▶ AUFGABENBESCHREIBUNG: Übertragen Sie bitte die Einträge unten vom Anfang bis einschließlich der Zeile mit „Передняя дельта (355, 125)“ in eine nummerierte Liste und lassen Sie dabei Leerzeilen aus. Die Bilder gehören nicht in die Antwort.

▶ GEGEBENE ANGABEN:
* * *
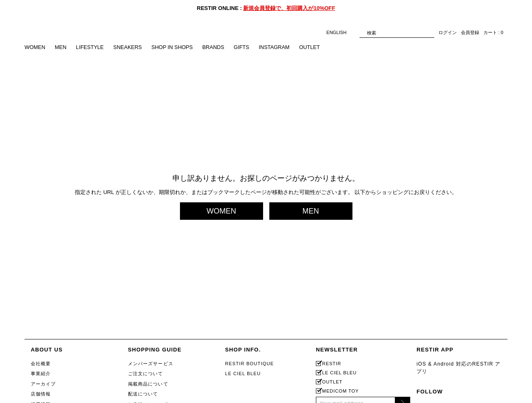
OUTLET (315, 47)
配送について (143, 394)
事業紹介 (41, 374)
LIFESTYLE (91, 47)
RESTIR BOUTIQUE (249, 364)
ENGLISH (340, 32)
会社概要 (41, 364)
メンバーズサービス (150, 364)
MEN (61, 47)
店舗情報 (41, 394)
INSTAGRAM (279, 47)
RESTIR (332, 364)
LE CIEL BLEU (243, 374)
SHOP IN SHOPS (175, 47)
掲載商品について (148, 384)
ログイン (448, 33)
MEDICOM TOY (340, 391)
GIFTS (246, 47)
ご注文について (145, 374)
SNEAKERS (130, 47)
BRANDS (217, 47)
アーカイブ (43, 384)
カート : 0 (493, 33)
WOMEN (35, 47)
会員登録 (470, 33)
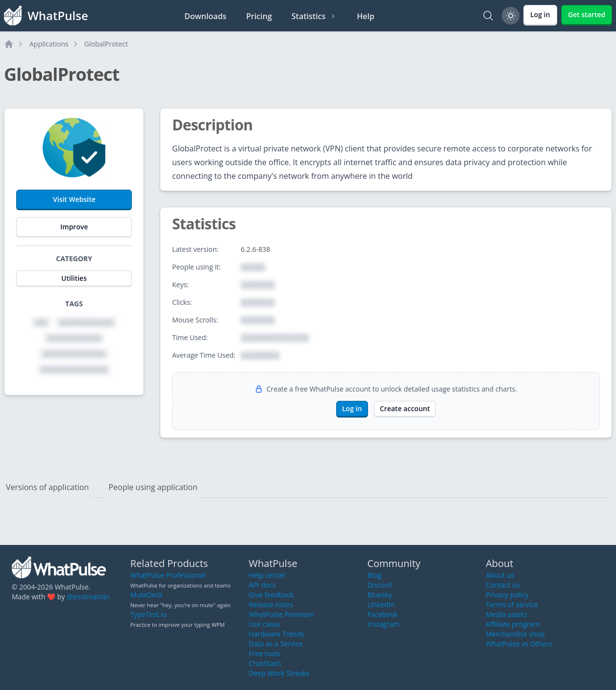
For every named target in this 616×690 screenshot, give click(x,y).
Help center (268, 575)
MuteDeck (147, 594)
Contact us (502, 585)
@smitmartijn (88, 596)
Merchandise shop (515, 634)
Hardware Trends (276, 634)
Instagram (383, 624)
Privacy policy (507, 594)
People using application (153, 487)
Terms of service (512, 604)
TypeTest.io (148, 614)
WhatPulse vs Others (518, 643)
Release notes (271, 604)
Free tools (265, 653)
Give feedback (271, 594)
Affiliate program (513, 624)
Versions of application (47, 487)
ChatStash (265, 663)
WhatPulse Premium (281, 614)
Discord (379, 585)
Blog (374, 575)
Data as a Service (276, 643)
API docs (262, 585)
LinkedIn (381, 604)
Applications (49, 44)
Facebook (382, 614)
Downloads (205, 16)
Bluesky (379, 594)
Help (366, 16)
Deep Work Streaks (279, 673)
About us (500, 575)
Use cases (265, 624)
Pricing (259, 16)
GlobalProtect (106, 44)
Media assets (506, 614)
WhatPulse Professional (168, 575)
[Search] (488, 16)
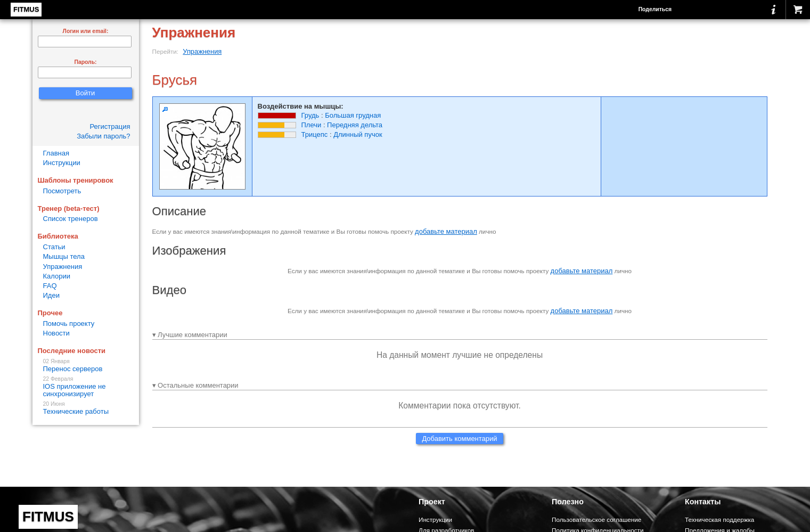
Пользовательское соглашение (596, 519)
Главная (56, 153)
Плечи (312, 125)
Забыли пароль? (103, 136)
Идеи (51, 295)
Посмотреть (62, 191)
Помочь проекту (69, 323)
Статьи (54, 247)
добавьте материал (446, 231)
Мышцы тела (64, 256)
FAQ (50, 285)
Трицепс (315, 134)
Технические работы (86, 408)
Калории (57, 276)
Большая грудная (353, 115)
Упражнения (202, 51)
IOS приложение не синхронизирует (86, 387)
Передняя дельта (355, 125)
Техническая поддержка (719, 519)
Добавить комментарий (459, 438)
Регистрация (110, 126)
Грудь (310, 115)
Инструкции (62, 162)
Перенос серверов (86, 365)
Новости (56, 333)
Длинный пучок (357, 134)
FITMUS (26, 9)
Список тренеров (70, 218)
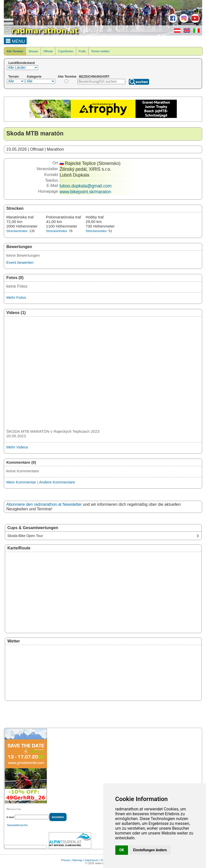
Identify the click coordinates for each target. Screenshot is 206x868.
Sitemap (77, 860)
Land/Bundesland (22, 63)
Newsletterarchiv (17, 825)
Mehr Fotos (16, 297)
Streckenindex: (17, 231)
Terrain (13, 76)
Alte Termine (67, 76)
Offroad (48, 51)
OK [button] (122, 850)
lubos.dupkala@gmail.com (86, 186)
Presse (65, 860)
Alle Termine (15, 51)
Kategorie (34, 76)
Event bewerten (20, 262)
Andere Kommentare (57, 482)
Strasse (33, 51)
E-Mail (10, 817)
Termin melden (100, 51)
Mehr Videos (17, 447)
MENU (16, 40)
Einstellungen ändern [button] (150, 850)
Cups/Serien (66, 51)
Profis (82, 51)
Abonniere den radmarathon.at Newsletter (44, 504)
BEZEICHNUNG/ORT (94, 76)
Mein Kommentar (21, 482)
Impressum (91, 860)
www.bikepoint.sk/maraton (85, 192)
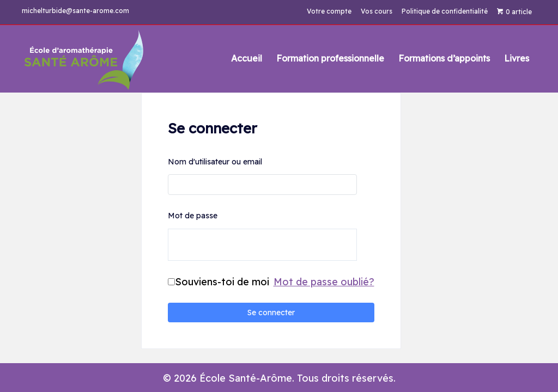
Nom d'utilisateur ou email (215, 162)
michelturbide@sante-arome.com (75, 10)
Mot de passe (192, 216)
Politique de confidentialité (445, 11)
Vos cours (377, 11)
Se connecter (271, 313)
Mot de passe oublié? (324, 281)
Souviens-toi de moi (222, 281)
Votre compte (329, 11)
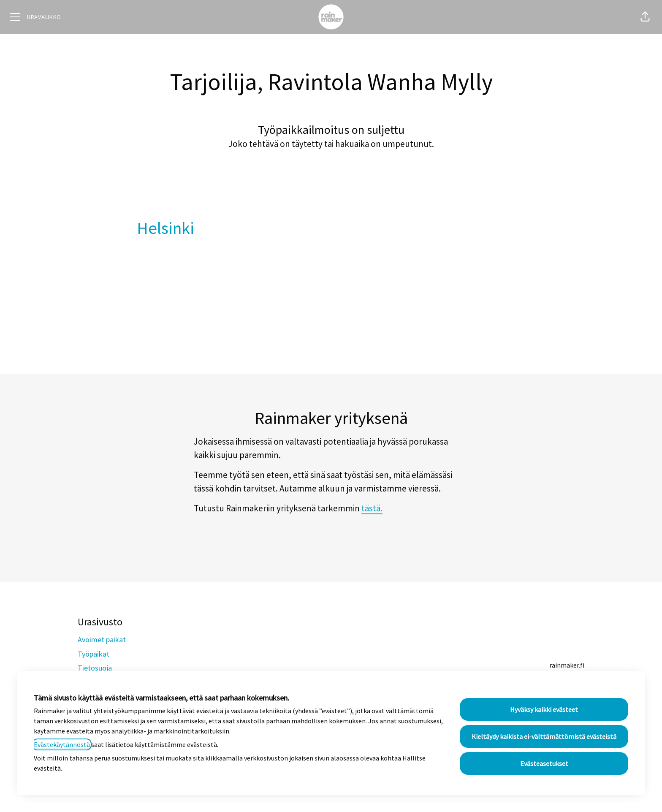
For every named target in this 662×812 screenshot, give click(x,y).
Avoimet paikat (102, 639)
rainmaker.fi (567, 665)
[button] (645, 17)
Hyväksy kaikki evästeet (544, 709)
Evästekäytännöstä (62, 744)
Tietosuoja (95, 668)
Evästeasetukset (544, 763)
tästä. (372, 508)
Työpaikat (93, 654)
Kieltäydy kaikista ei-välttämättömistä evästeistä (544, 736)
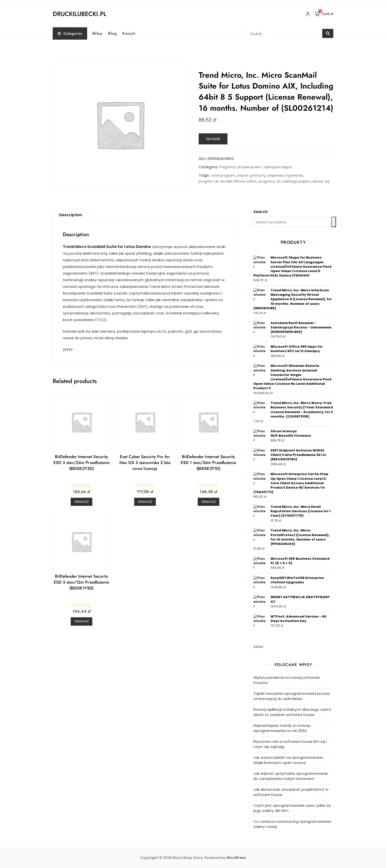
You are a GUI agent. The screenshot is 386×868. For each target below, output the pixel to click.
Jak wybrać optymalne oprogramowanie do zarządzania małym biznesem (290, 776)
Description (70, 215)
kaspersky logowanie (285, 175)
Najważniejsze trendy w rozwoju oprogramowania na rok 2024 (282, 728)
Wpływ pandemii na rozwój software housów (287, 680)
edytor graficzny (251, 175)
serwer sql (321, 181)
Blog (112, 33)
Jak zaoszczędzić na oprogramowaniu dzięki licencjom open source (288, 760)
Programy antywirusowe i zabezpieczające (256, 167)
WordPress (236, 858)
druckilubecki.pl (79, 14)
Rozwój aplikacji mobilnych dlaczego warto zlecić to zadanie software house (292, 712)
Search (260, 212)
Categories (70, 33)
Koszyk (129, 33)
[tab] (70, 215)
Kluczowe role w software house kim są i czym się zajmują (290, 744)
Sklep (97, 33)
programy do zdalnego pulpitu (285, 181)
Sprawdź (213, 139)
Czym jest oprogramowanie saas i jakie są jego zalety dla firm (292, 808)
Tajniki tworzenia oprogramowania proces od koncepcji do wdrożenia (292, 696)
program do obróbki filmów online (228, 181)
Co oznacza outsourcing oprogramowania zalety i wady (292, 824)
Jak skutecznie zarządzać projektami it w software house (291, 792)
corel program (223, 175)
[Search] (334, 222)
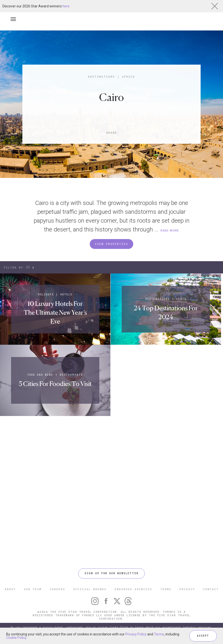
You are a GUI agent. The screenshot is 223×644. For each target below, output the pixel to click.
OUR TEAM (33, 589)
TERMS (166, 589)
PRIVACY (187, 589)
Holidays (46, 294)
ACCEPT (203, 636)
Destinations (101, 76)
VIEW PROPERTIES (111, 244)
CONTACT (211, 589)
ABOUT (10, 589)
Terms (159, 634)
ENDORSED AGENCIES (133, 589)
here (66, 6)
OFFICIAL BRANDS (90, 589)
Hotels (66, 294)
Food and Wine (40, 375)
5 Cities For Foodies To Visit (55, 384)
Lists (181, 299)
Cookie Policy (16, 638)
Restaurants (71, 375)
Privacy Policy (136, 634)
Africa (128, 76)
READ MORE (170, 230)
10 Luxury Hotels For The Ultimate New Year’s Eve (55, 312)
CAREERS (57, 589)
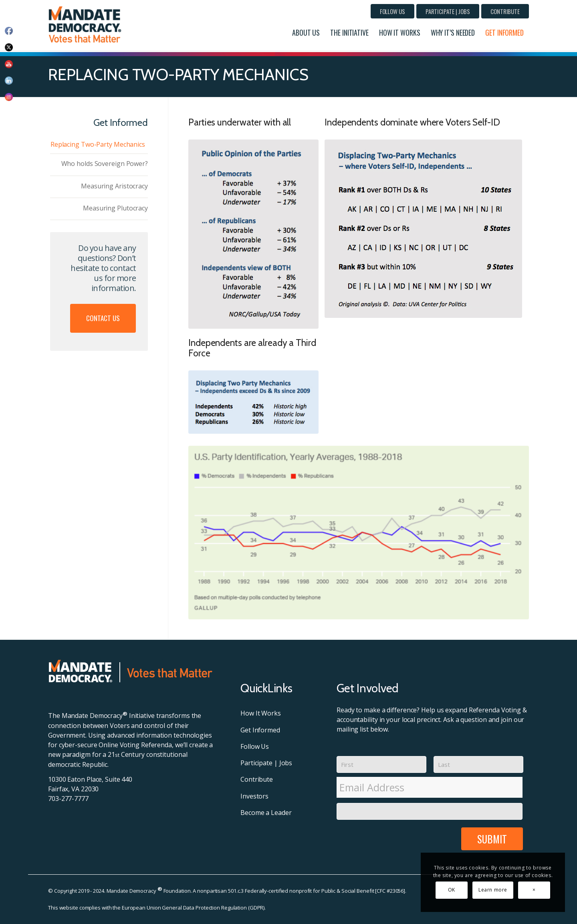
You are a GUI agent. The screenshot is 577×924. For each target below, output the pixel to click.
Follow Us (392, 11)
* * *
▶ ERLEDIGTE AUFGABE:
1. OUTLET (315, 47)
2. 配送について (143, 394)
3. 事業紹介 (41, 374)
4. LIFESTYLE (91, 47)
5. RESTIR BOUTIQUE (249, 364)
6. ENGLISH (340, 32)
7. 会社概要 (41, 364)
8. メンバーズサービス (150, 364)
9. MEN (61, 47)
10. 店舗情報 (41, 394)
11. INSTAGRAM (279, 47)
12. RESTIR (332, 364)
13. LE CIEL BLEU (243, 374)
14. SHOP IN SHOPS (175, 47)
15. 掲載商品について (148, 384)
16. ログイン (448, 33)
17. MEDICOM TOY (340, 391)
18. GIFTS (246, 47)
19. ご注文について (145, 374)
20. SNEAKERS (130, 47)
21. BRANDS (217, 47)
22. アーカイブ (43, 384)
23. カート : 0 (493, 33)
24. WOMEN (35, 47)
25. 会員登録 (470, 33)
26. For every named target in this 616×690 screenshot, give click(x,y).
27. Help center (268, 575)
28. MuteDeck (147, 594)
29. Contact us (502, 585)
30. @smitmartijn (88, 596)
31. Merchandise shop (515, 634)
32. Hardware Trends (276, 634)
33. Instagram (383, 624)
34. Privacy policy (507, 594)
35. People using application (153, 487)
36. Terms of service (512, 604)
37. TypeTest.io (148, 614)
38. WhatPulse vs Others (518, 643)
39. Release notes (271, 604)
40. Free tools (265, 653)
41. Give feedback (271, 594)
42. Affiliate program (513, 624)
43. Versions of application (47, 487)
44. ChatStash (265, 663)
45. WhatPulse Premium (281, 614)
46. Discord (379, 585)
47. Blog (374, 575)
48. Data as a Service (276, 643)
49. API docs (262, 585)
50. LinkedIn (381, 604)
51. Applications (49, 44)
52. Facebook (382, 614)
53. Downloads (205, 16)
54. Bluesky (379, 594)
55. Help (366, 16)
56. Deep Work Streaks (279, 673)
57. About us (500, 575)
58. Use cases (265, 624)
59. Pricing (259, 16)
60. GlobalProtect (106, 44)
61. Media assets (506, 614)
62. WhatPulse Professional (168, 575)
63. [Search] (488, 16)
64. Пользовательское соглашение (596, 519)
65. Главная (56, 153)
66. Плечи (312, 125)
67. Забыли пароль? (103, 136)
68. Идеи (51, 295)
69. Посмотреть (62, 191)
70. Помочь проекту (69, 323)
71. Статьи (54, 247)
72. добавьте материал (446, 231)
73. Мышцы тела (64, 256)
74. FAQ (50, 285)
75. Трицепс (315, 134)
76. Технические работы (86, 408)
77. Калории (57, 276)
78. Большая грудная (353, 115)
79. Упражнения (202, 51)
80. IOS приложение не синхронизирует (86, 387)
81. Передняя дельта (355, 125)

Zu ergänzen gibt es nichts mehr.